One of the first crowdsourcing initiatives that invited the crowd to add tags to museum collections was the Steve.museum project [18]. This initiative was quite preliminary, without supporting the connection to semantic vocabularies and with limited user functionalities. The Waisda? platform [19] adopted a gaming approach to engage users in adding tags to audiovisual collections, thus improving their searchability [20]. CrowdHeritage shares many common concerns with the Accurator [8] nichesourcing methodology and annotation tool for CH, which uses an RDF triple store to store the descriptive metadata and annotations. The methodology and tool have been tested on three different case studies (each of which involved up to 18 contributors), however, Accurator is not available online as a platform (although it can still be deployed on a server environment through its openly available source code) and its repository has been archived.

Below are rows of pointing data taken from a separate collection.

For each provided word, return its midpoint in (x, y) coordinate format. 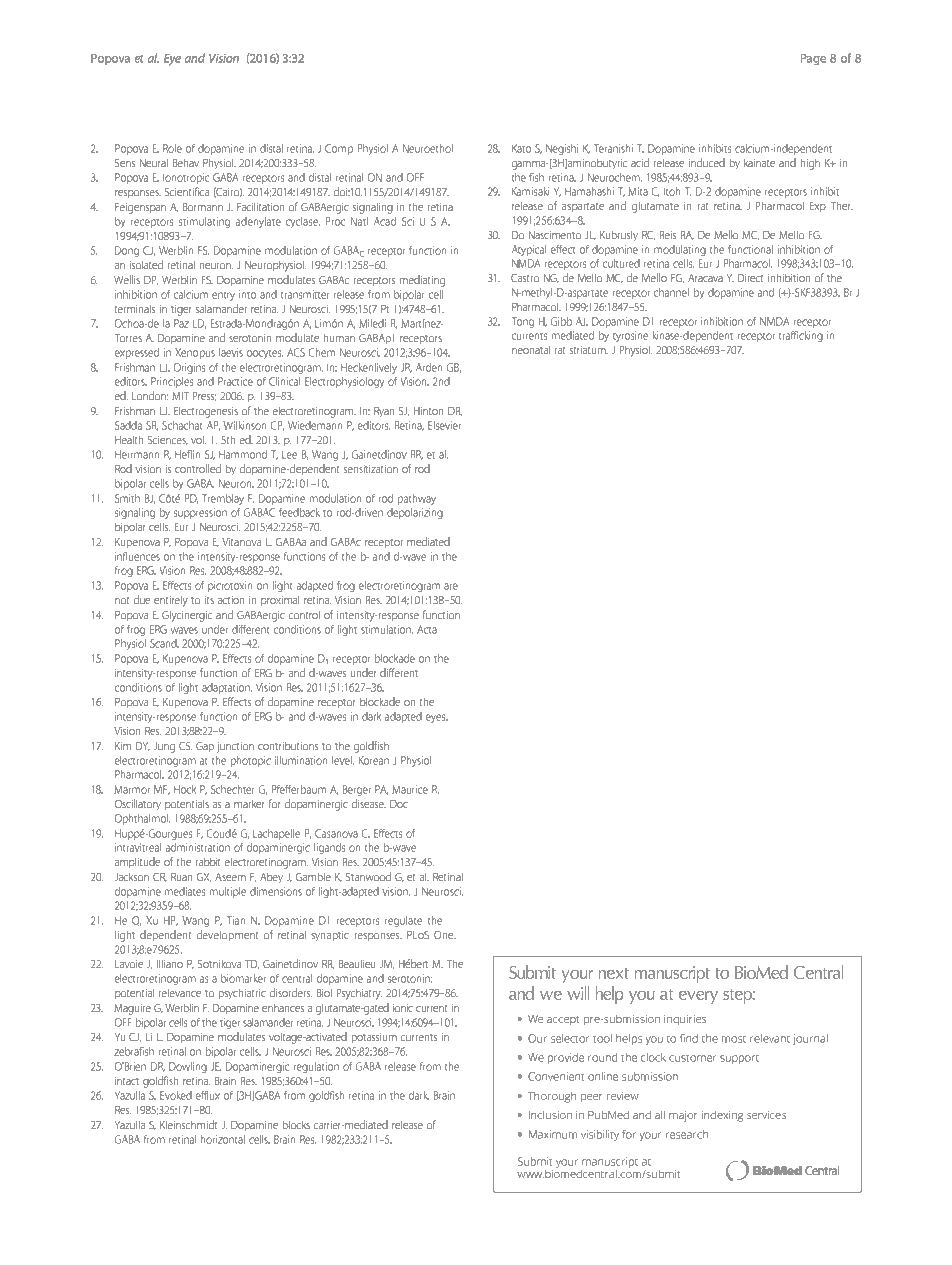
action (231, 600)
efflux (208, 1095)
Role (172, 148)
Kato (521, 148)
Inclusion (550, 1115)
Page (813, 59)
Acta (427, 629)
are (451, 586)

What makes CrowdHeritage for metadata enrichment unique is that is an easy to use platform, designed to take into account the particularities and requirements set forth by the CH domain without being bound to specific types of heritage. It offers a rich variety of features and customization possibilities that make it applicable in a large variety of application use cases and enable any interested party to organize a campaign in the way they wish and. At the same time, it can be seamlessly integrated into existing workflows at a place in the CH community, through the mapping to common standards regarding the representation of descriptive metadata for collection objects, the interconnection with established CH aggregation and presentation platforms such as Europeana, the modular presentation of different types and formats of CH objects, and the support of a rich set of relevant vocabularies. The platform’s interconnection with automatic enrichment tools is also a characteristic that further improves the overall annotation workflow as well as the quality of the achieved annotations and opens a large number of future possibilities. In this respect, CrowdHeritage can take inspiration from methods and tools that effectively combine AI and crowdsourcing techniques [21], such as the CrowdTruth machine-human computing framework [22] for collecting annotation data for training and evaluation of cognitive computing systems and the Figure Eight (formerly CrowdFlower) AI-assisted data annotation platform in line with the human-in-the-loop model (appen.com/figure-eight-is-now-appen).

2. Materials and Methods

Figure 1 provides an architectural overview of the main components of the overall CrowdHeritage ecosystem and their interactions, hinting also to the workflows that the ecosystem can support. At the core of the system stands the CrowdHeritage crowdsourcing platform (crowdheritage.eu), which connects the human actors and the products of their intelligence with the software components. A detailed description of the internal architecture of the CrowdHeritage platform is provided in Section 2.1.

Figure 1. Architectural overview of the CrowdHeritage ecosystem.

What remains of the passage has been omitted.